Finding those lonely nodes

Is it possible to query for nodes that have no edges? i.e, “lonely” nodes.

I’ve noticed that after using dgraph for a while, it’s possible that some nodes get created accidentally, or perhaps a buggy deletion mutation leaves a lonely node behind. So in order to perform some housekeeping, i’d like to be able to query those lonely nodes to understand what happened, and whether they should be deleted or connected elsewhere.

UID with no incoming or outgoing edges are considered orphans and are effectively not stored in Dgraph. There’s no easy way to query for lonely nodes since they’re not stored.

If a uid has no associated predicates, then there’s nothing that logically says whether it should be connected to something else.
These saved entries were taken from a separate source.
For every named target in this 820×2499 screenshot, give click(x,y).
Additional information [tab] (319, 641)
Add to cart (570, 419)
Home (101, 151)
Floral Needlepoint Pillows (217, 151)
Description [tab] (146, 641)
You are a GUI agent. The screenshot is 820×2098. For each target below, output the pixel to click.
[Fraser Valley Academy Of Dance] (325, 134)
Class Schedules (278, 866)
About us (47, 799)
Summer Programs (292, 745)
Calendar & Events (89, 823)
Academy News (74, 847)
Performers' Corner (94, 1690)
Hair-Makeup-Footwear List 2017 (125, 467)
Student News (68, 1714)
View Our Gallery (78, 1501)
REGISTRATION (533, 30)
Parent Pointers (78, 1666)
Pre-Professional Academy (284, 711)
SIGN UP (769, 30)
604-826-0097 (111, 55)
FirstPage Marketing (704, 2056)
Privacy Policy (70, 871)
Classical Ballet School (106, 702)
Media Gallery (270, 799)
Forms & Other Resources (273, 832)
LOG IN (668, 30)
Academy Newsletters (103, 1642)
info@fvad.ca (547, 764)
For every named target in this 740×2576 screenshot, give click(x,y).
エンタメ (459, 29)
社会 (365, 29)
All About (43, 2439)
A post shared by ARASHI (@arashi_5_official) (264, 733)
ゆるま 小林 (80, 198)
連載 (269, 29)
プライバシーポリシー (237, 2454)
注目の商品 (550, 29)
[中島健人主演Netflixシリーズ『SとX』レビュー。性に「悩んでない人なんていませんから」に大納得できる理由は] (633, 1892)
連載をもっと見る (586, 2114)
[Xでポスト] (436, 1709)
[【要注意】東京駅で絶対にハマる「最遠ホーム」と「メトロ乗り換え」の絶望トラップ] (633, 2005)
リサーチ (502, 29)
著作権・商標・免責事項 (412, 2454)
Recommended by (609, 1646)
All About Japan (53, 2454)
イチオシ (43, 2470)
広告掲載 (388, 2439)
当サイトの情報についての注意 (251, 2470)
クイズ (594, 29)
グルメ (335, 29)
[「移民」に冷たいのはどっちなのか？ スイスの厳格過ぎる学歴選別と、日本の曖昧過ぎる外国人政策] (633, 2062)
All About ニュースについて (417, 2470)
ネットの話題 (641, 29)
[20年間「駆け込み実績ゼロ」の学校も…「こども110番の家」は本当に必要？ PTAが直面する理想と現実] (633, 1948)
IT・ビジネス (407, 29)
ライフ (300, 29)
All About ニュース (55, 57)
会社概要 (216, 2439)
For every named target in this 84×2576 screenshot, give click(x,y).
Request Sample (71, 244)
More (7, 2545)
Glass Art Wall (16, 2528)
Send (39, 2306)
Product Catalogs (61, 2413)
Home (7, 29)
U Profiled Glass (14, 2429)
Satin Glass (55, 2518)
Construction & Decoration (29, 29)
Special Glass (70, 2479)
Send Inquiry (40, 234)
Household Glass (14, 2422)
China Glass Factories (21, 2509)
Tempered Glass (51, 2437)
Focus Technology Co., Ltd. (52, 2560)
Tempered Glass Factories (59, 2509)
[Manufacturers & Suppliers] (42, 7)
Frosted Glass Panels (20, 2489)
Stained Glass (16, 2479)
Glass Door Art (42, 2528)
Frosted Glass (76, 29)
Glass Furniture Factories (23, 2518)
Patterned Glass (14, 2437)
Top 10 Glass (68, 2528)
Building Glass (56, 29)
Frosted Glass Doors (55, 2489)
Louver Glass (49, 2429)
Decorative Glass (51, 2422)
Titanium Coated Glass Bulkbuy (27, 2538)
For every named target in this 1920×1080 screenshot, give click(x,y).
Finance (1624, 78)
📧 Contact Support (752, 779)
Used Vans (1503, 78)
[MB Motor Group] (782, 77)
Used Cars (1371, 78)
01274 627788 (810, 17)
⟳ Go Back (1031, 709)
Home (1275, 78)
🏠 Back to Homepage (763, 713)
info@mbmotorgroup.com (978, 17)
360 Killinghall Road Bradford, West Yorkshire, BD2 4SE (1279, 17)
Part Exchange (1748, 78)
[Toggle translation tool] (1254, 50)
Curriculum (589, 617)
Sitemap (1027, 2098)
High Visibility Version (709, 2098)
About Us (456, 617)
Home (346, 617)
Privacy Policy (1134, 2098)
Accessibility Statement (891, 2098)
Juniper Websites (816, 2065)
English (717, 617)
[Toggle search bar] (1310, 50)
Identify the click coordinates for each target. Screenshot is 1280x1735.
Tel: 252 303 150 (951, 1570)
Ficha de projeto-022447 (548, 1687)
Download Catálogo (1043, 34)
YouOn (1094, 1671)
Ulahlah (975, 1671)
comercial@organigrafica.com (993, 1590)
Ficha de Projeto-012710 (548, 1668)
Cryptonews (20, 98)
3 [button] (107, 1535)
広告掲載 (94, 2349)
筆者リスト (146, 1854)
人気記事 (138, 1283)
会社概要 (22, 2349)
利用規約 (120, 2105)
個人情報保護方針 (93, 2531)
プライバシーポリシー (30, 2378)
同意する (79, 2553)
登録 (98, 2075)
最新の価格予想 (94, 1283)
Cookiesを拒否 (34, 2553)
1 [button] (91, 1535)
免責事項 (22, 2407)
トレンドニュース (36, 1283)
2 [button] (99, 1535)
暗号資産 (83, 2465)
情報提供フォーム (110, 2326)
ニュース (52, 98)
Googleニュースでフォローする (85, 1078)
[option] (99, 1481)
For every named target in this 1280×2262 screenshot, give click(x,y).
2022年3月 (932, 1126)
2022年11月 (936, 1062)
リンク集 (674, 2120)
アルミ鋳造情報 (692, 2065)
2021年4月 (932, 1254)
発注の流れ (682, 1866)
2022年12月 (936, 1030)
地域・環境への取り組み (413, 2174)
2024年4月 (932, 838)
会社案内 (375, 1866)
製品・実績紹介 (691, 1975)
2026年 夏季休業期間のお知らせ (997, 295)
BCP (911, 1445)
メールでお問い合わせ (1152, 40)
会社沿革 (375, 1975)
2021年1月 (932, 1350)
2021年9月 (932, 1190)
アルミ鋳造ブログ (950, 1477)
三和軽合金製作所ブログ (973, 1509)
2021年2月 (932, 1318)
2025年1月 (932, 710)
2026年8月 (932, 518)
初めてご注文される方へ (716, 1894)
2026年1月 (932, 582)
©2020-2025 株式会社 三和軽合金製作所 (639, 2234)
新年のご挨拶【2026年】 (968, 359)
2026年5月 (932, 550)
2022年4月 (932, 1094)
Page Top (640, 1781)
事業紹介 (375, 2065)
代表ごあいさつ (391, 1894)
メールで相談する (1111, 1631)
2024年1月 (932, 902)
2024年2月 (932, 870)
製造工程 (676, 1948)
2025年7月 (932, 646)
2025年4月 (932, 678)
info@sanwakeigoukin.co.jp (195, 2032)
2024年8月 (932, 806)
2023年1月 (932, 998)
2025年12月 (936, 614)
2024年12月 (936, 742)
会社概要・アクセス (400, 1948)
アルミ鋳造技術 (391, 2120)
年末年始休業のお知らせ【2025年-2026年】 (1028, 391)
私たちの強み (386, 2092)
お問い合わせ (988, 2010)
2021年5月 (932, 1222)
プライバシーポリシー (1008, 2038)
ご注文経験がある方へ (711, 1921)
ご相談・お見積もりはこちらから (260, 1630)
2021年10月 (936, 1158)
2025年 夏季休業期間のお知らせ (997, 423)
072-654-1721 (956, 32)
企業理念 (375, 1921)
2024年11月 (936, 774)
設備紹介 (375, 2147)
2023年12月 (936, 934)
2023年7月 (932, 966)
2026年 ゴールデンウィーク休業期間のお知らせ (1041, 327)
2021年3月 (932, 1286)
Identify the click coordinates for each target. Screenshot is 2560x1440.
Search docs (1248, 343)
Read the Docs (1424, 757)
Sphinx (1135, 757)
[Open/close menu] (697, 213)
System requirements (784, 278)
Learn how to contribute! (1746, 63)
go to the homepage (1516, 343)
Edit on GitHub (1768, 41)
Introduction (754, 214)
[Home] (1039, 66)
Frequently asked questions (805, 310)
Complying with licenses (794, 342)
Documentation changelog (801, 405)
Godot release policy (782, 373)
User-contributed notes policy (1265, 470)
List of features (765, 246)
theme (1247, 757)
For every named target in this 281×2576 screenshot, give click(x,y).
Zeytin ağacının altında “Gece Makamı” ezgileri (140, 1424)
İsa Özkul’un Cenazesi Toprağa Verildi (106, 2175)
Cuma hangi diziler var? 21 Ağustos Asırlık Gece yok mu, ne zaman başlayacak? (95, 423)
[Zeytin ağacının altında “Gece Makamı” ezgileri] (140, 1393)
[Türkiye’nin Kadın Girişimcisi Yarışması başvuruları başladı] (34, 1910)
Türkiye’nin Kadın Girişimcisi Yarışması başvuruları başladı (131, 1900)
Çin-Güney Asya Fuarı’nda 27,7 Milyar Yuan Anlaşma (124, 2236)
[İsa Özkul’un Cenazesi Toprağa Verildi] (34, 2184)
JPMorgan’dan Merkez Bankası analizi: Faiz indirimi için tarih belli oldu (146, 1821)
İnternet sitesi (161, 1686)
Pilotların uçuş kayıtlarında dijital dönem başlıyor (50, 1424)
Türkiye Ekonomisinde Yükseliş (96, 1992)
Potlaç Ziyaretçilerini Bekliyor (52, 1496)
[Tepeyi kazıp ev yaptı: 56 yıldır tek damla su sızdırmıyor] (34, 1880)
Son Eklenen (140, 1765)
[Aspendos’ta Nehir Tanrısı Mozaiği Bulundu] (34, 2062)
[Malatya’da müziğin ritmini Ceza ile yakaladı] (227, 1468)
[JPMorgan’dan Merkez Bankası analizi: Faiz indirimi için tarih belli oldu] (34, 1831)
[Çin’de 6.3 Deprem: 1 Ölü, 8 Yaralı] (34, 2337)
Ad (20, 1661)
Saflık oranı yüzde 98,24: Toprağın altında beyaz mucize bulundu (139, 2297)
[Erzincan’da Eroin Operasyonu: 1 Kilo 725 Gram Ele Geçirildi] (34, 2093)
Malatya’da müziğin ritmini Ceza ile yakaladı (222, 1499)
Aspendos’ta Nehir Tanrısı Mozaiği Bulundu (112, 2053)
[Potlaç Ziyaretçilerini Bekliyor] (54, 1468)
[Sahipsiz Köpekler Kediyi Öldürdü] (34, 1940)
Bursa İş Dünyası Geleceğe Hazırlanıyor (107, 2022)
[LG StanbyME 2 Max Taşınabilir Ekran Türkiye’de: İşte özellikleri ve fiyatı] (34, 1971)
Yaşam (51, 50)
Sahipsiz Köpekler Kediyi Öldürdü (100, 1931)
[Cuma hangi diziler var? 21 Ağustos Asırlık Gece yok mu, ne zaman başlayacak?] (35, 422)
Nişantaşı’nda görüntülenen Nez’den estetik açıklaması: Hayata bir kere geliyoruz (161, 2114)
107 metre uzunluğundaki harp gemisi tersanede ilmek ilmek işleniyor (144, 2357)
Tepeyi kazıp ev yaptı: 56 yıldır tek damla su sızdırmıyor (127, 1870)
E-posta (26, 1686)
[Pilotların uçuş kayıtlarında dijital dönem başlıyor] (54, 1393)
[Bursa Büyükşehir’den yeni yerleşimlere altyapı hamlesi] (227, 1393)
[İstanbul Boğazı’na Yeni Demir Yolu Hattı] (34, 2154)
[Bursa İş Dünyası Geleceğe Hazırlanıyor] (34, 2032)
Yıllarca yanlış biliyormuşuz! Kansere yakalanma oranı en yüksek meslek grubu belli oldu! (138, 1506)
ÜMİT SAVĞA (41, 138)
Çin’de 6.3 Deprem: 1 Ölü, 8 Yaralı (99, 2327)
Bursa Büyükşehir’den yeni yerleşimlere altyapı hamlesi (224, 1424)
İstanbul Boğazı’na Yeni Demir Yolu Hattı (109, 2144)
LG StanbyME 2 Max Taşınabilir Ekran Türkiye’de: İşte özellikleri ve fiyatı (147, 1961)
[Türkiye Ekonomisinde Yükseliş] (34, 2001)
Thanks for the answer Daniel. It makes sense. However, I believe I did not word the question correctly. What I meant to ask was how should I query for nodes that may have edges, but not to other nodes. In other words, how do I find nodes that do not have edges of type uid? That’s what I meant by lonely. Is this possible?

That’s a more difficult query to form. You’d need to get all the set of uids that are not lonely and subtract them from the set of all uids.

1 Like

To answer the question - I don’t think it’s necessary to try to find “lonely” nodes, because I don’t think a node without any predicate is even stored on disk at all. Here’s why:

According to everything I’ve been able to find, getting a list of all UIDs by query is impossible. Likewise, finding a set of nodes without some factor doesn’t seem possible either. For example: a not(has()) query wouldn’t work unless that’s in a filter. There is a workaround, however.

Testing what happens if we query the dgraph cluster for UIDs which we do not think exist, we’ll notice that it always returns a node with at least a UID, no matter if there’s other data attached to the node. From this we can deduce that it’s likely that dgraph only actually stores nodes with predicates on disk. Thus, getting a list of all UIDs would literally be a list of all the UIDs possible.

The question then becomes, which UIDs are actually linked with predicates?

To find this out, we can ask dgraph for our schema which will show us all of the possible predicates. From that, we can query the UIDs for every node with has() one of those predicates. This might take a while depending on how many different types of predicate you have stored. After you have the UID lists from each query, you’ll need to combine and deduplicate them. Congratulations - this is your master UID list.

Note that the above may or may not (probably won’t) work well on a production database which is in live use. (Unless nobody writes to it while you’re doing this.)

Using your master UID list, you can do further data profiling by querying for all nodes with a certain type, and comparing it to your master to find all nodes without a type. You can also construct a set of queries which will return collectively all of your validly structured nodes - comparing that with the master list will yield a set of nodes which might have been added by buggy code, which can help you find the bugs. Your imagination is your friend here!

Have fun!

Example Master UID list:

# For the following schema:
<templar>: string .
<knight>: uid .
<horse>: float .
# etc.

# Query the following:
{
  hasTemplar(func: has(templar)) {
    uid 
  }
  hasKnight(func: has(knight)) {
    uid 
  }
  hasHorse(func: has(horse)) {
    uid 
  }
}

# Yielding: 
{
  "data": {
    "hasTemplar": [
      {
        "uid": "0x50"
      },
      {
        "uid": "0x53"
      },
      " ... "
    ],
    "hasKnight": [
      {
        "uid": "0x57"
      },
      {
        "uid": "0x6e"
      },
      " ... "
    ],
    "hasHorse": [
      {
        "uid": "0x6e"
      },
      {
        "uid": "0x97"
      },
      " ... "
    ]
  }
}

# Then combine and deduplicate :)

For a small dataset this will work fine. If you have a huge dataset, you probably have more engineers to help you figure out what needs to be done and how :slight_smile: